Were there specific challenges with this material given that there’s a lot of outdoors stuff, there’s the sequences in the tunnels, a lot of things happening at night?

Yeah. The biggest challenge is always to weave everything together in terms of a coherent whole, because you’re shooting scenes so far apart and in different conditions, quite often. So the biggest challenge is to create a film that hangs together as a piece.

Specifically, I would say crossing the border into Mexico, picking up the guy from jail, and coming back and the shootout at the border was the hardest sequence to sort of achieve, because we didn’t really know where to go and how to do it. You’ve just go to think it out. You think of the best options. You think what’s best and what is cost effective. And we ended up, we went to Mexico City for the driving shots and shot the border battle on a set that Patrice (Vermette, production designer) built on a parking lot in Albuquerque.
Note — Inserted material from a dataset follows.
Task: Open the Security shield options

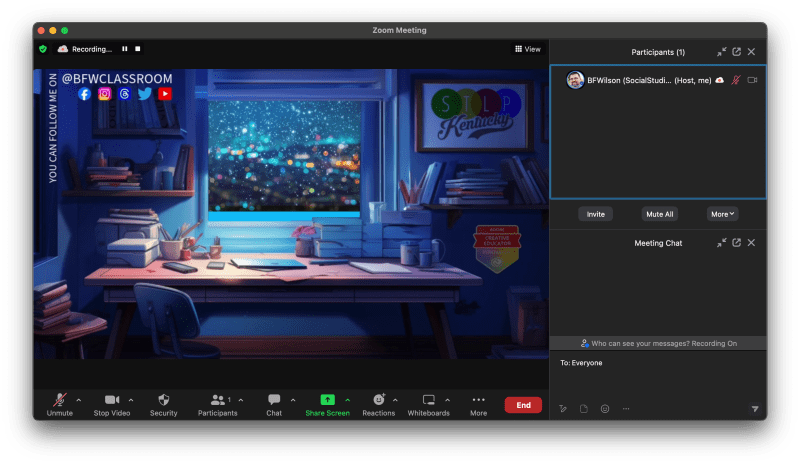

So it was a whole mixture of different elements.

When you have something like that where you are literally shooting one scene in two different places and, as you say, you have to sort of assemble it together, are you constantly referencing the stuff you shot so far? How do you make sure it stays consistent?

It’s just something you have in your head. I didn’t really look at anything. But it is tricky. For instance, the interior of the jail, which is supposedly in Mexico, was in Albuquerque. And we shot in Albuquerque weeks in advance of going to Mexico. We shot in Mexico City right at the end of the schedule. So, not knowing simply what the light was going to be in Mexico City, I said to the production, “We have to shoot this courtyard,” that we were using for the jail, “we have to shoot it before the sun comes on it about 11, 11:30 in the morning.” So we shot the whole sequence in the morning in shade because it was like in the shade of a big tower building. That was the only way I could think of covering myself when we went to Mexico.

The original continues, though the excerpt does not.